● WHAT YOU HAVE TO DO:
Format each line of the following material as a string in a JSON list, one string per line, and leave out blank lines.

## BEGIN

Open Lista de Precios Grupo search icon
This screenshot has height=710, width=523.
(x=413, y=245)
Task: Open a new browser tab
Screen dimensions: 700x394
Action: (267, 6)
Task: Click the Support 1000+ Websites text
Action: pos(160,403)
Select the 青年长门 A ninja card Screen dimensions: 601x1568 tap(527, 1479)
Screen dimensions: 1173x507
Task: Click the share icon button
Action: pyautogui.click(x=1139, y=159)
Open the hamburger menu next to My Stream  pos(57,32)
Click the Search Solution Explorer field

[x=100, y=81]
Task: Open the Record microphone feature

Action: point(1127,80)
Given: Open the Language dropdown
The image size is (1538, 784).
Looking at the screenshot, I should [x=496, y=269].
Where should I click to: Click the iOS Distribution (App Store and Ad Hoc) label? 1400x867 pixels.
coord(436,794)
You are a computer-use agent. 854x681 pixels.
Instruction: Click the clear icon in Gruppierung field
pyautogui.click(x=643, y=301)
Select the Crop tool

## END

● RESULT OF THE EXERCISE:
[
  "Open Lista de Precios Grupo search icon",
  "This screenshot has height=710, width=523.",
  "(x=413, y=245)",
  "Task: Open a new browser tab",
  "Screen dimensions: 700x394",
  "Action: (267, 6)",
  "Task: Click the Support 1000+ Websites text",
  "Action: pos(160,403)",
  "Select the 青年长门 A ninja card Screen dimensions: 601x1568 tap(527, 1479)",
  "Screen dimensions: 1173x507",
  "Task: Click the share icon button",
  "Action: pyautogui.click(x=1139, y=159)",
  "Open the hamburger menu next to My Stream  pos(57,32)",
  "Click the Search Solution Explorer field",
  "[x=100, y=81]",
  "Task: Open the Record microphone feature",
  "Action: point(1127,80)",
  "Given: Open the Language dropdown",
  "The image size is (1538, 784).",
  "Looking at the screenshot, I should [x=496, y=269].",
  "Where should I click to: Click the iOS Distribution (App Store and Ad Hoc) label? 1400x867 pixels.",
  "coord(436,794)",
  "You are a computer-use agent. 854x681 pixels.",
  "Instruction: Click the clear icon in Gruppierung field",
  "pyautogui.click(x=643, y=301)",
  "Select the Crop tool"
]